Record extracts
----
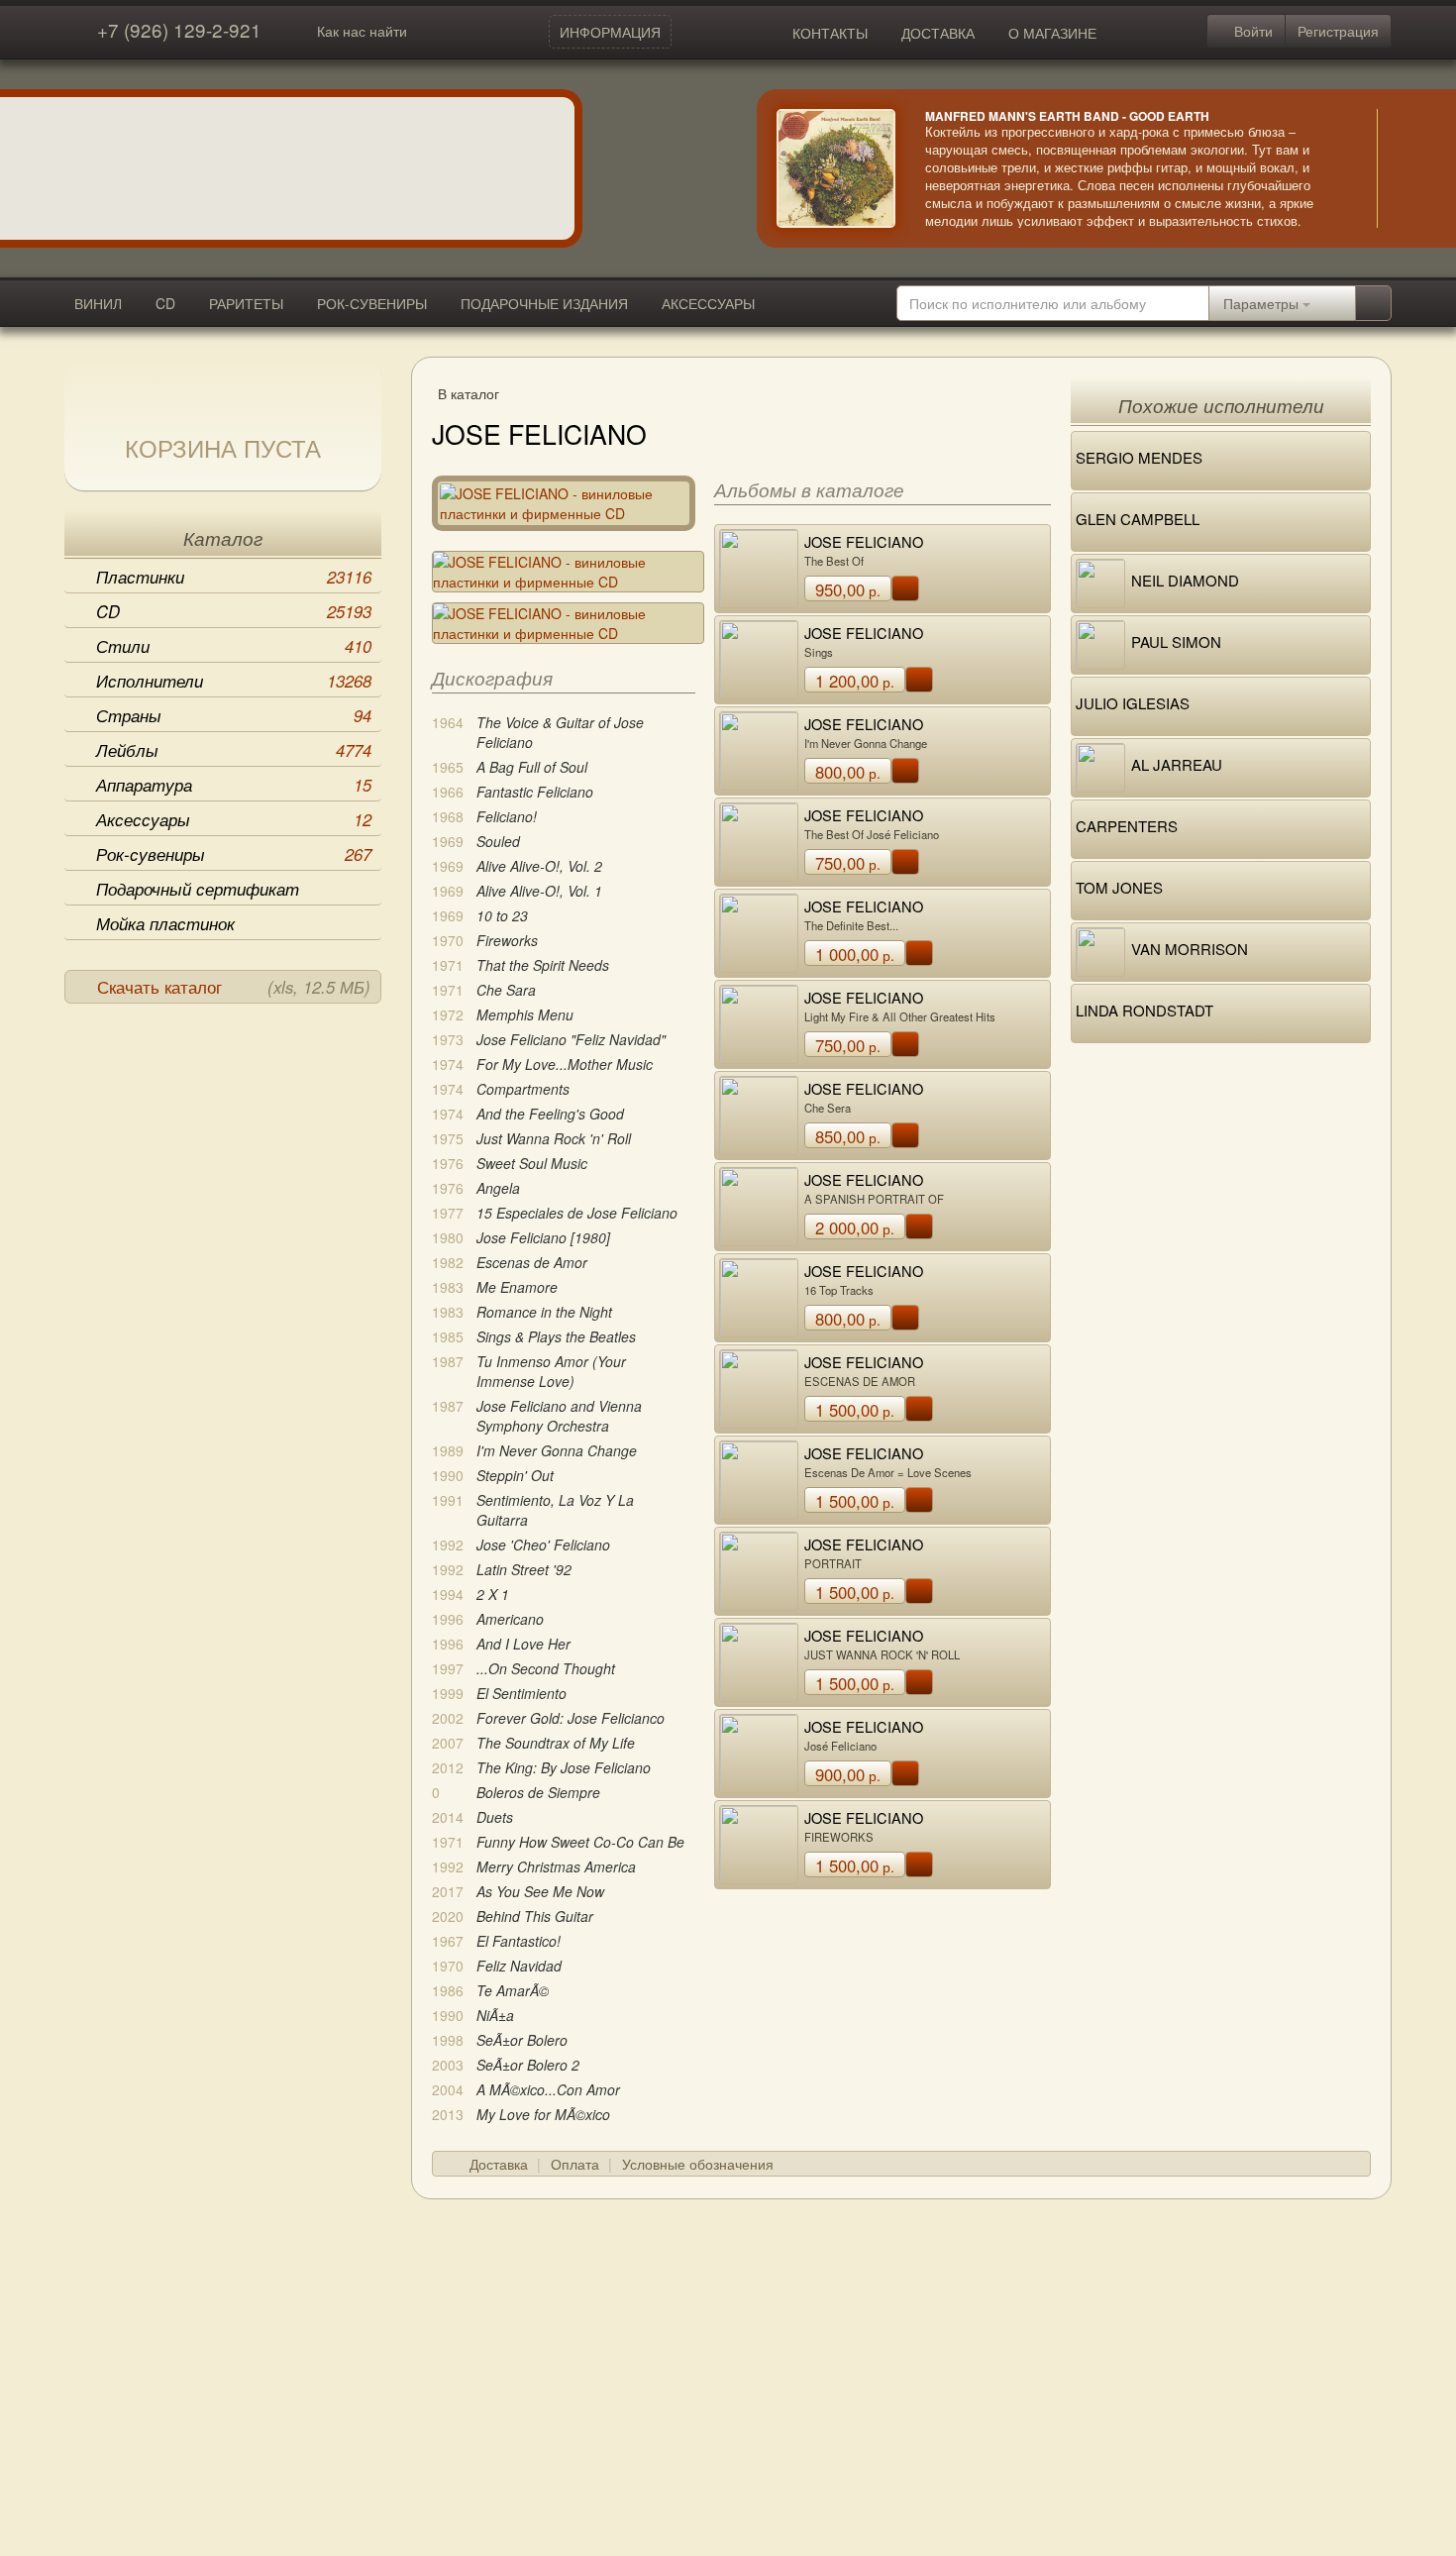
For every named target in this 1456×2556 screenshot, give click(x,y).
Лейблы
----
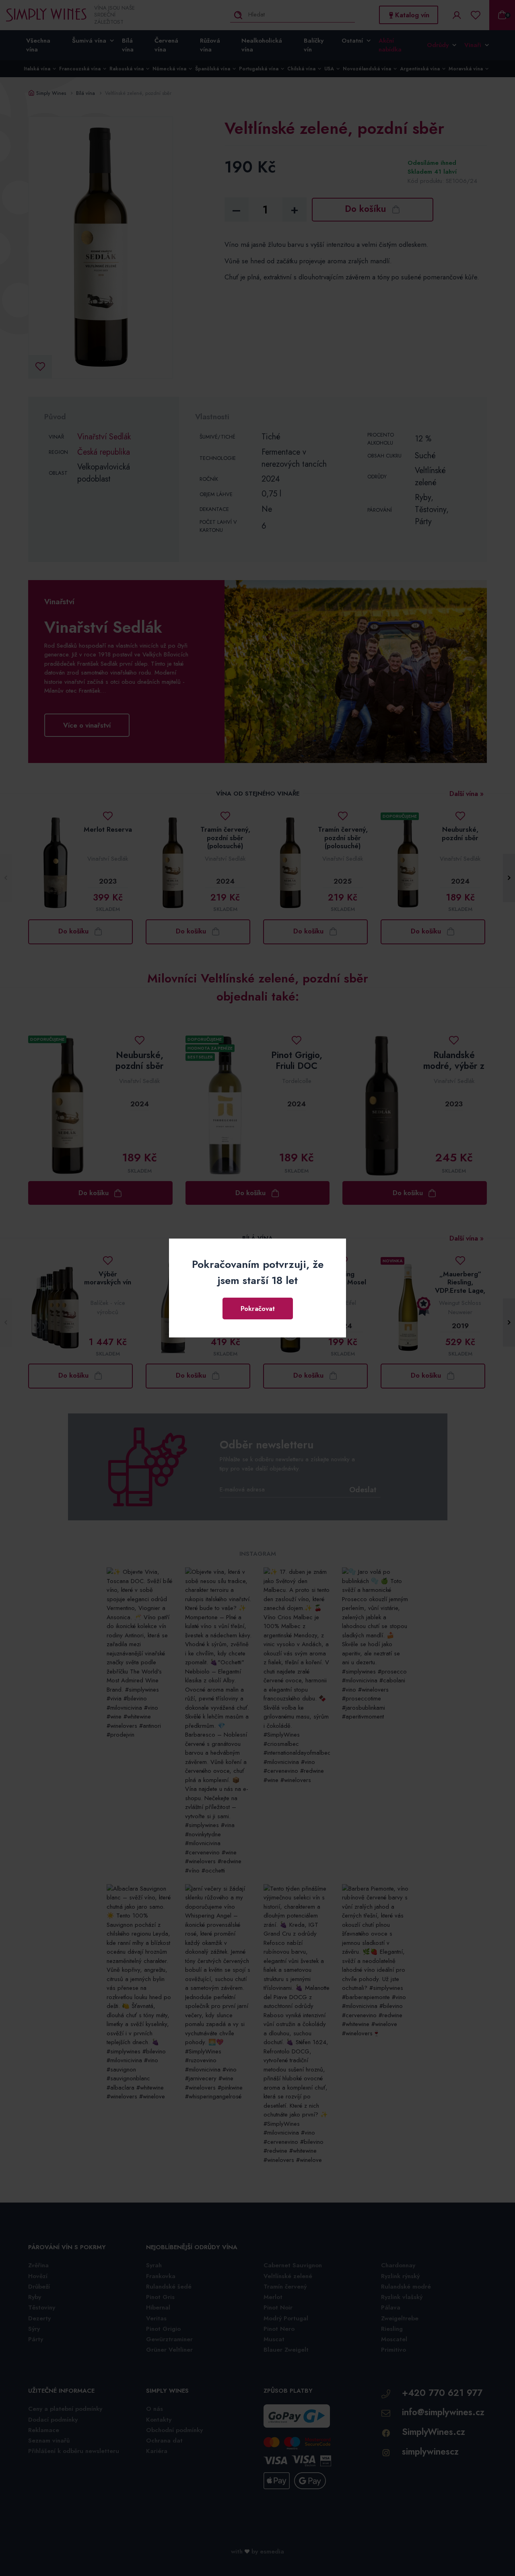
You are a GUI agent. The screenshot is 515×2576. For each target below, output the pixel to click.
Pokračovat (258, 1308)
----
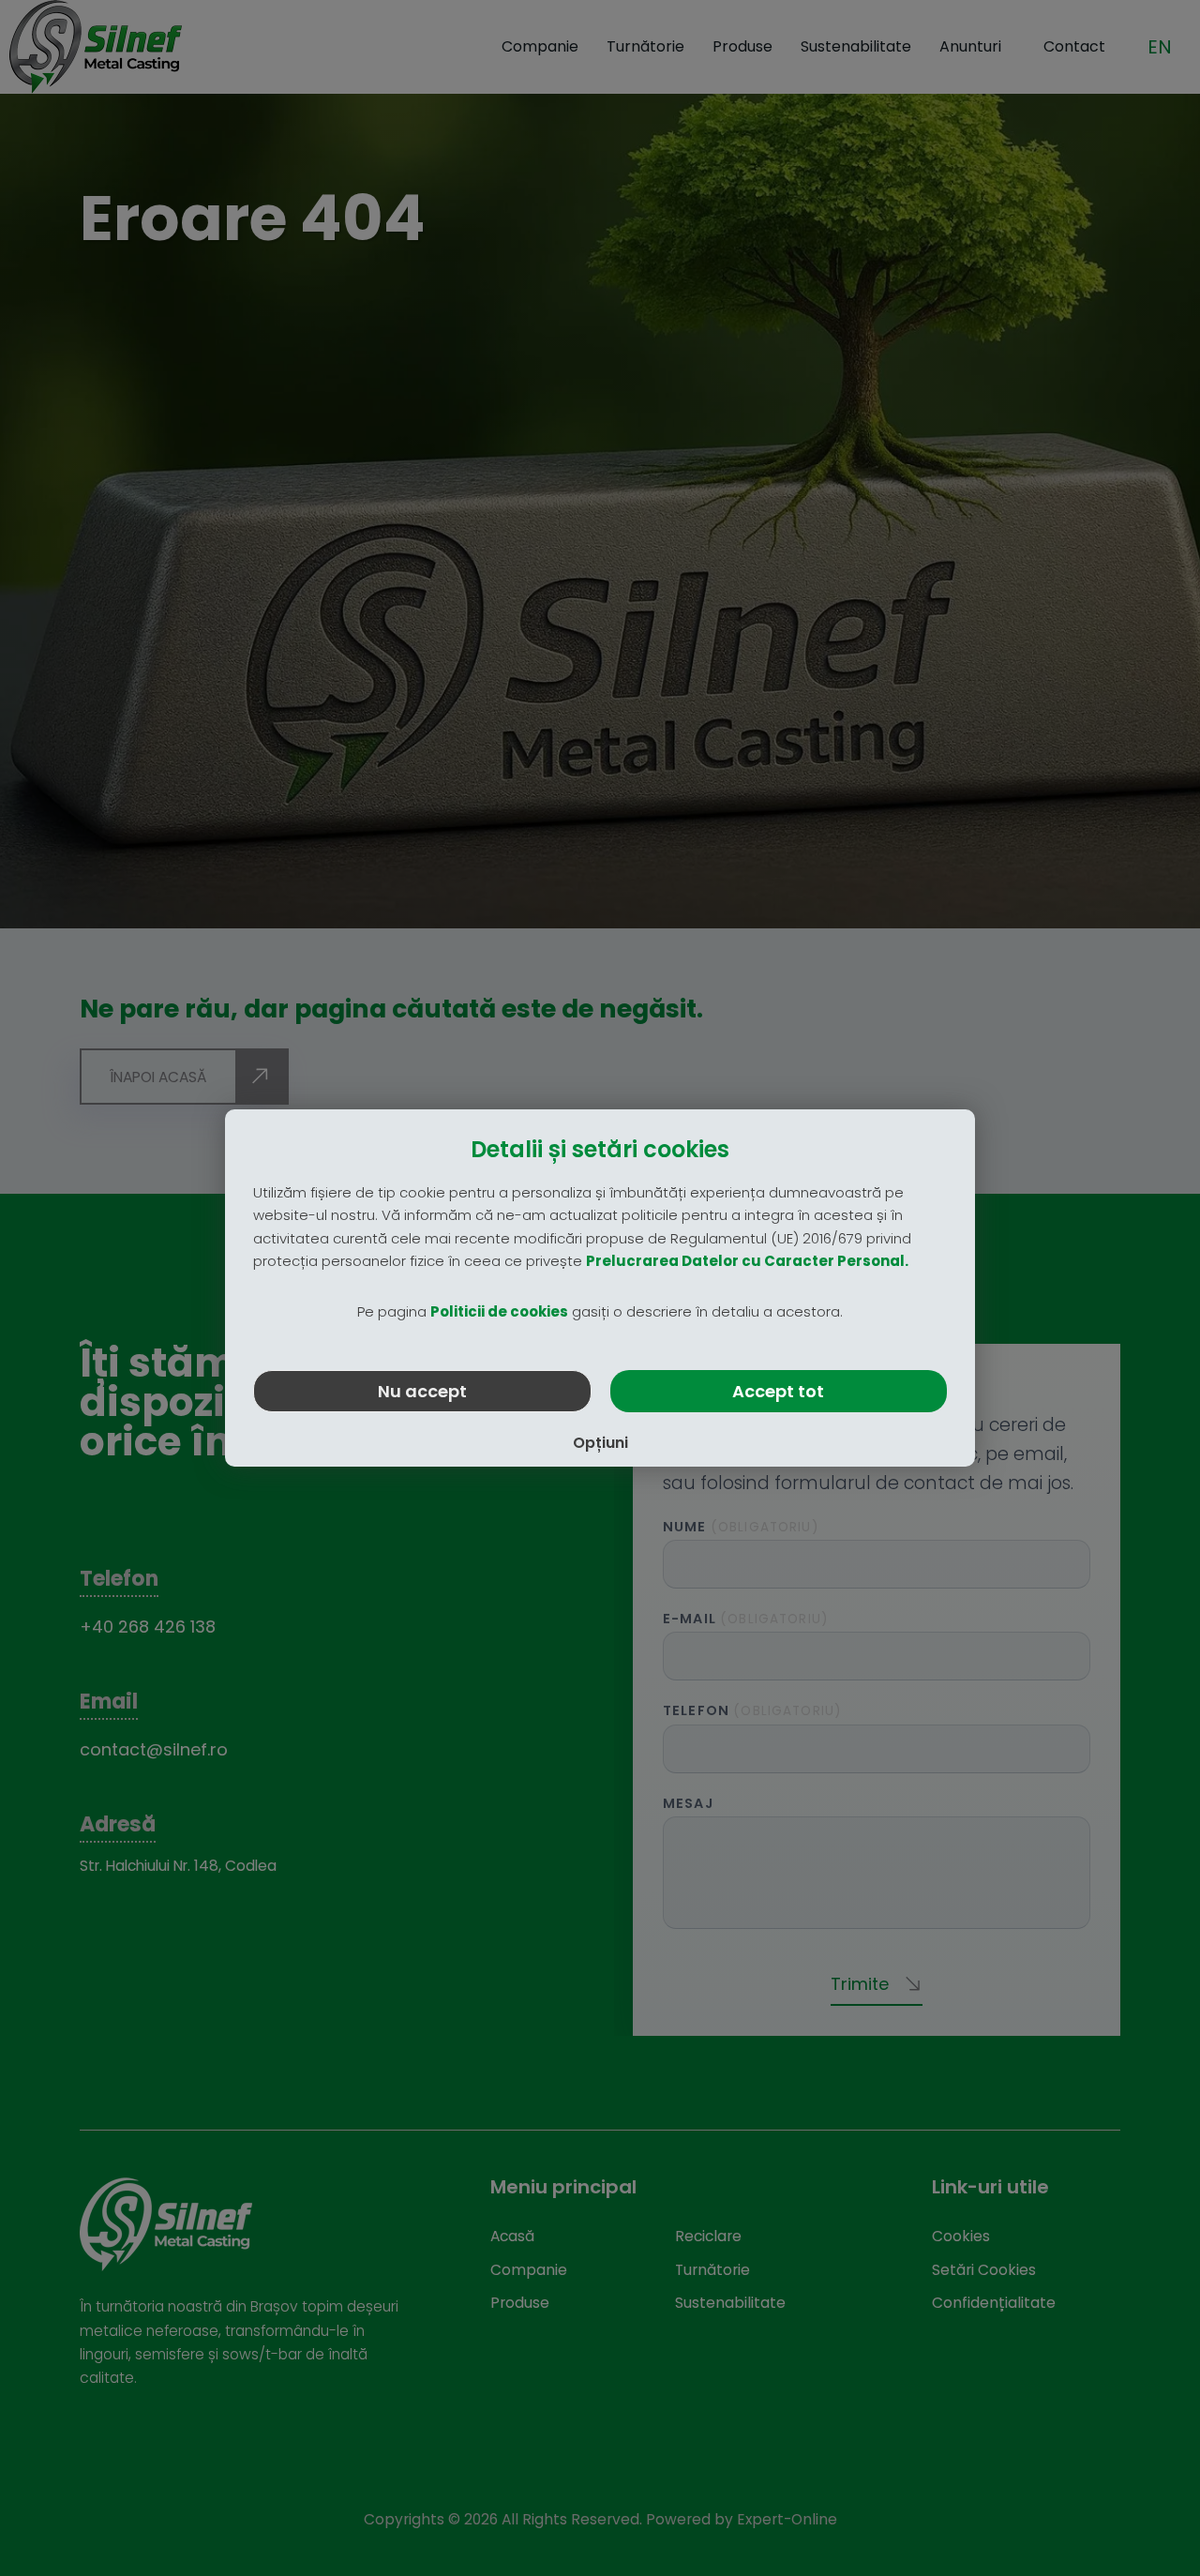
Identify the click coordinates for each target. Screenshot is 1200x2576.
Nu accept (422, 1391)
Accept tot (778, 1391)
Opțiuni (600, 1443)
----
Problem requirements
Using the listing above, copy exactly the line that contains "You are a GUI", the line that contains "Pokračovat (258, 1308)", and each line that falls between them.

Solution to this task
You are a GUI agent. The screenshot is 515×2576. For each target below, output the pixel to click.
Pokračovat (258, 1308)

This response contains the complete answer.